ICEECE2012 Symposia Somatostatin receptors in pituitary (3 abstracts)
Somatostatin receptors and filamin: a developing story
S. Najib 1, , N. Saint-Laurent 1 , D. Fourmy 2 , S. Schulz 4 , R. Luque 5 , J. Castano 5 , M. Delisle 1, , S. Pyronnet 1, , C. Susini 1, & C. Bousquet 1,
1INSERM U1037, Toulouse cedex 4, France; 2Université Toulouse 3 Paul Sabatier, Toulouse, France; 3Toulouse Hospital, Toulouse, France; 4Jena University Hospital, Jena, Germany; 5Instituto Maimónides de Investigación Biomédica de Córdoba, Cordoba, Spain.
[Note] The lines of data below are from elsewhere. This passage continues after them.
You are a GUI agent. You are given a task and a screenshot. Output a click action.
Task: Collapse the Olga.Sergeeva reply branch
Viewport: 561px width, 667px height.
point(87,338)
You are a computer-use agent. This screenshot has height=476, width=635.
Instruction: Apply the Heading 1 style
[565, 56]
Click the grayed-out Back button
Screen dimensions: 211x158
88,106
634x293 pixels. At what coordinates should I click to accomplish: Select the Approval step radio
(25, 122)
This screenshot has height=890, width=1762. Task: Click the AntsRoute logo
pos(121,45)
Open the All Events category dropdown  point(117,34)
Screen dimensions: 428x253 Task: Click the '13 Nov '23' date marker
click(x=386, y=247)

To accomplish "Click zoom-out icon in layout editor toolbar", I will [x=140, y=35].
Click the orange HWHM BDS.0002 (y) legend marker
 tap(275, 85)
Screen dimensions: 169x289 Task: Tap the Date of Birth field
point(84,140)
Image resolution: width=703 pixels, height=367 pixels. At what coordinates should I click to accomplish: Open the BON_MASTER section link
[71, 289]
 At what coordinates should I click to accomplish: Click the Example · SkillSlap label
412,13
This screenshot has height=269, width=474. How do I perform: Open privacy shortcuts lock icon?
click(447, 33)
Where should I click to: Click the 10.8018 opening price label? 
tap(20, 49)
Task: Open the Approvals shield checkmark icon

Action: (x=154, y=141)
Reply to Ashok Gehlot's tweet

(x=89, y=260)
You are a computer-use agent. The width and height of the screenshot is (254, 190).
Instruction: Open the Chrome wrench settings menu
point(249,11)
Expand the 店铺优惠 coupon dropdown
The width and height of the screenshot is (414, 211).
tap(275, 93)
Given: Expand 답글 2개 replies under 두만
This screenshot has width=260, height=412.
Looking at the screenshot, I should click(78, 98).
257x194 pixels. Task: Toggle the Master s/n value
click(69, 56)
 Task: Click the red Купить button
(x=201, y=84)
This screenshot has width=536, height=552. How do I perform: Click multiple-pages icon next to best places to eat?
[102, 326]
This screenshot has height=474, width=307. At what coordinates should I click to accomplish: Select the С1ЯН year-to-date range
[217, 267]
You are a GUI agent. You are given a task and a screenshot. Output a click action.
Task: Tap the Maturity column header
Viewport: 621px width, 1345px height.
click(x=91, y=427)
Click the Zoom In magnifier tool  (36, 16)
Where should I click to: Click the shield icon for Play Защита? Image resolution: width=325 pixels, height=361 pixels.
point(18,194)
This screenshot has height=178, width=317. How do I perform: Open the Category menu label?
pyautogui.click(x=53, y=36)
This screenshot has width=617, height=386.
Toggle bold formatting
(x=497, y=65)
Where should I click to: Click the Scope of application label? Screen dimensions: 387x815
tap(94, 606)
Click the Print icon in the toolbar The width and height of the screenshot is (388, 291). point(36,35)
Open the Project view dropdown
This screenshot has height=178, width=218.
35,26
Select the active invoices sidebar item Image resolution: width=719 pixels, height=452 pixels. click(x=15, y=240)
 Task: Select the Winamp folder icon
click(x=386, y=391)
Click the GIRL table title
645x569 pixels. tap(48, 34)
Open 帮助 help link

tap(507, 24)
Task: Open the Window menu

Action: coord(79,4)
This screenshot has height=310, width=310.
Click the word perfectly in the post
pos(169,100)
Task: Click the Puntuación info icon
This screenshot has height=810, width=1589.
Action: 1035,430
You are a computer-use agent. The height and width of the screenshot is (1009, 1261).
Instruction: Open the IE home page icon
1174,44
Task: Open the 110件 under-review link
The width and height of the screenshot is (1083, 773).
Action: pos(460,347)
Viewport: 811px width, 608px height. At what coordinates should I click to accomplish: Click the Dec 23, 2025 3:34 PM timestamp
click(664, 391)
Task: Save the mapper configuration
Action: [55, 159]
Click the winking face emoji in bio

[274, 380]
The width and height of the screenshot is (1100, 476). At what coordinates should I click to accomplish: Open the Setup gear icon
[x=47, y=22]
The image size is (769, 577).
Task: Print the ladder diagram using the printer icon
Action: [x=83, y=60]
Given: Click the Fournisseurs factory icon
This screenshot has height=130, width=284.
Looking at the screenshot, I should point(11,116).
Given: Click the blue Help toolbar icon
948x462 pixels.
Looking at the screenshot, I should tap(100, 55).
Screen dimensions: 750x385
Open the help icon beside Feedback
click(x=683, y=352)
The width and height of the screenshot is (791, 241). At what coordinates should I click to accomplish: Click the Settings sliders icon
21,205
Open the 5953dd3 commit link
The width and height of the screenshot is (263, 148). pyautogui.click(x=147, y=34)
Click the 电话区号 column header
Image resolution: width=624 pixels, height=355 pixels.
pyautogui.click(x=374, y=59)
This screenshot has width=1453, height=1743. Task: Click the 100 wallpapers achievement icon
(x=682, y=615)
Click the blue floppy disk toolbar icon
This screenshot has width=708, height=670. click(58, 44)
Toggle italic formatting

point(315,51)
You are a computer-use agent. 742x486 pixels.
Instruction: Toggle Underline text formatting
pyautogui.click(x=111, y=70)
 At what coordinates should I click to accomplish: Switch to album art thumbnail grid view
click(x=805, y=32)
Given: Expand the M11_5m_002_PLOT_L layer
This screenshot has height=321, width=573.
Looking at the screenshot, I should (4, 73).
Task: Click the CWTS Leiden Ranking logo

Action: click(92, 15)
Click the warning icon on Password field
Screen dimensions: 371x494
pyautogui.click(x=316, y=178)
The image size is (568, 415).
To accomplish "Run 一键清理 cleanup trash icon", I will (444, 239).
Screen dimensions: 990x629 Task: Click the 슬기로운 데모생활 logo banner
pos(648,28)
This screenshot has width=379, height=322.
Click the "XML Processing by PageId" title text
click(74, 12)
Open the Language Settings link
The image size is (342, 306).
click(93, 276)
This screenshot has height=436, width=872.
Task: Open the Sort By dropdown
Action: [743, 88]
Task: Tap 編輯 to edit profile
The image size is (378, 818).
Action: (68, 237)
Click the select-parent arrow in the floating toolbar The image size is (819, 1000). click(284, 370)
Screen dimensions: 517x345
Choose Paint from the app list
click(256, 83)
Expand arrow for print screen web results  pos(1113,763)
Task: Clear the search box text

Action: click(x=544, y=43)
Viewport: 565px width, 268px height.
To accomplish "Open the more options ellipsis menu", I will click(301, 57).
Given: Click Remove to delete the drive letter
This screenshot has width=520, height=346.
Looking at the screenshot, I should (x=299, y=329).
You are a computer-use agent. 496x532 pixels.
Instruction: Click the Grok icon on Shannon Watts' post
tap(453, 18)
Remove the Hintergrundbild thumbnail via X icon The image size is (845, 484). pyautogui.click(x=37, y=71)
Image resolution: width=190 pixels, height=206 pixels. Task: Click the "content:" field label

The G protein-coupled (GPCR) somatostatin receptor sst2 transduces the majority of somatostatin actions, including inhibition of hormone and growth factor secretion, cell survival and angiogenesis. Sst2 agonists such as octreotide are widely used for the treatment and diagnostic of human neuroendocrine tumors that frequently over-express sst2. To initiate its inhibitory signalling pathways, sst2 engages, in addition to G protein subunits, different protein partners such as phosphatases and kinases. We have reported an original mechanism for sst2 to restrain the phosphoinositide 3-kinase (PI3K) activity, involving a ligand-regulated direct interaction between sst2 with the PI3K regulatory p85 subunit. We also identified the scaffolding protein filamin-A (FLNA) as a critical player regulating the dynamic of this complex. A pre-existing sst2–p85 complex, which was shown to account for a significant basal PI3K activity in the absence of ligand, is disrupted upon sst2 activation. FLNA was identified as a competitor of p85 for direct binding to two juxtaposed sites on sst2. Switch of sst2 binding preference from p85 towards FLNA is determined by changes in tyrosine phosphorylation of p85- and FLNA-binding sites on sst2 upon activation. It results in disruption of the sst2–p85 complex and subsequent inhibition of PI3K. Knocking-down FLNA expression, or abrogating FLNA recruitment to sst2, reversed inhibition of PI3K and of tumor growth induced by sst2. FLNA is an actin-binding and scaffolding protein for numerous cytosolic and transmembrane signalling proteins including GPCRs. Our results demonstrate that FLNA is critical to maintain the stability of sst2 at the membrane in close proximity with its signalling effectors including actors of the lipid PI3K family. Strikingly, in GH-secreting pituitary adenomas expressing sst2, resistance to octreotide correlates with decreased expression of FLNA, further emphasizing the critical role of FLNA in sst2 functions.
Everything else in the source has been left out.